The swelling is from inflammatory cells clustering together in the lining of your joint, or synovium. As the cells multiply, they form growths called tumors.

3. Will my tumor keep growing?

TGCT will typically grow, but some types grow faster than others. Pigmented villonodular synovitis (PVNS) can be localized or diffuse. The localized form responds well to treatment. However, the diffuse form can grow quickly and be difficult to treat.  

Giant cell tumor of the tendon sheath (GCTTS) is a localized form of the disease. It usually grows very slowly.

4. Will my symptoms get worse?

They could. Most people start with swelling. As the tumor grows, it presses on nearby structures, which can also produce pain, stiffness, and other symptoms.

5. What type of TGCT do I have?

TGCT isn’t one disease, but a group of related conditions. Each type has its own set of symptoms.

If your knee or hip is swollen, you could have PVNS. This type can also affect joints like the shoulder, elbow, or ankle.

Growths in smaller joints like your hands and feet are more likely to be from GCTTS. Often you won’t have any pain with the swelling.

6. Could the tumor spread to other parts of my body?

Not likely. TGCT isn’t cancer, so the tumors typically don’t grow beyond the joint where they started. Only rarely does this condition turn into cancer.

7. Do my symptoms need to be treated right away?

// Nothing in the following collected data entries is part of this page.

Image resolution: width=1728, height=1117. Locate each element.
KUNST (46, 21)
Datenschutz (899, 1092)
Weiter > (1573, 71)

Some forms of TGCT grow faster than others. PVNS can grow quickly and damage the cartilage and bone around it, leading to arthritis. It can leave your joint permanently disabled if you don’t receive treatment.

GCTTS grows more slowly, and it’s less likely to damage your joints. After a careful discussion with your doctor, you may be able to wait to treat it if the symptoms don’t bother you.

8. How will you treat me?

The main treatment for TGCT is surgery to remove the tumor and damaged part of the synovium in the joint. Surgery can be done through one open incision (open surgery) or several small incisions (arthroscopy). If a joint is badly damaged, it may need to be replaced entirely.

9. How can I manage my symptoms in the meantime?

Holding an ice pack to the joint may help with pain and inflammation. An over-the-counter (OTC) nonsteroidal anti-inflammatory drug (NSAID) like ibuprofen (Advil, Motrin) or naproxen (Aleve) can also help with pain and swelling.

To take pressure off a sore joint, rest it. Use crutches or another aid when you do have to walk.

Exercise is also important to prevent the joint from stiffening up or weakening. Ask your doctor whether a physical therapy program might be right for you.

Takeaway

Getting diagnosed with a rare disease like TGCT can feel overwhelming. You may need some time to process everything your doctor has told you.

You’ll feel more confident if you understand TGCT. Read up on the condition, and ask your doctor plenty of questions about how to manage it at your next visit.